Les Grecs et les Latins ensuite ont fait régner les fausses déités ; les poëtes ont fait cent diverses théologies ; les philosophes se sont séparés en mille sectes différentes : et cependant il y avoit toujours au cœur de la Judée des hommes choisis qui prédisoient la venue de ce Messie, qui n’étoit connu que d’eux.

Il est venu enfin en la consommation des temps : et depuis, on a vu naître tant de schismes et d’hérésies, tant renverser d’États, tant de changemens en toutes choses ; et cette Église, qui adore celui qui a toujours été adoré, a subsisté sans interruption. Et ce qui est admirable, incomparable et tout à fait divin, c’est que cette religion, qui a toujours duré, a toujours été combattue. Mille fois elle a été à la veille d’une destruction universelle ; et toutes les fois qu’elle a été en cet état, Dieu l’a relevée par des coups extraordinaires de sa puissance. C’est ce qui est étonnant, et qu’elle s’est maintenue sans fléchir et plier sous la volonté des tyrans. Car il n’est pas étrange qu’un État subsiste, lorsque l’on fait quelquefois céder ses lois à la nécessité, mais que...

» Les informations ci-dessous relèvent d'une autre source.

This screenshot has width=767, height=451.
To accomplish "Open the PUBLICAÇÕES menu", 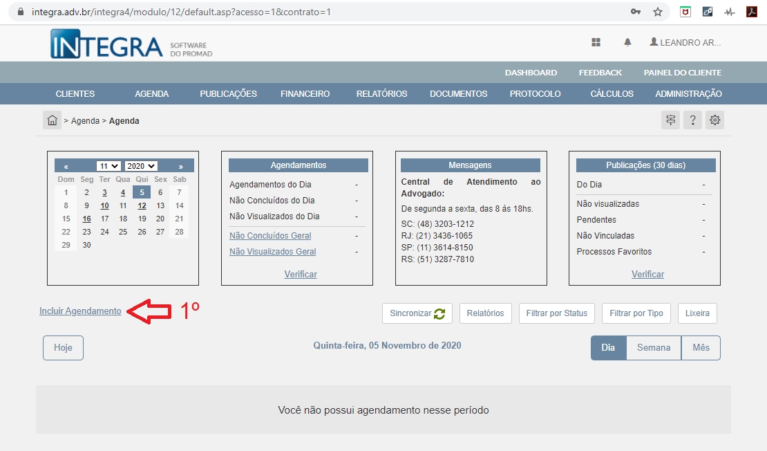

Figures. — Dieu voulant se former un peuple saint, qu’il sépareroit de toutes les autres nations, qu’il délivreroit de ses ennemis, qu’il mettroit dans un lieu de repos, a promis de le faire, et a prédit par ses prophètes le temps et la manière de sa venue. Et cependant, pour affermir l’espérance de ses élus dans tous les temps, il leur en a fait voir l’image sans les laisser jamais sans des assurances de sa puissance et de sa volonté pour leur salut. Car, dans la création de l’homme, Adam en étoit le témoin, et le dépositaire de la promesse du Sauveur, qui devoit naître de la femme. Lorsque les hommes étoient encore si proches de la création, qu’ils ne pouvoient avoir oublié leur création et leur chute, lorsque ceux qui avoient vu Adam n’ont plus été au monde, Dieu a envoyé Noé, et il l’a sauvé, et noyé toute la terre, par un miracle qui marquoit assez et le pouvoir qu’il avoit de sauver le monde, et la volonté qu’il avoit de le faire, et de faire naître de la semence de la femme celui qu’il avoit promis. Ce miracle suffisoit pour affermir l’espérance des hommes....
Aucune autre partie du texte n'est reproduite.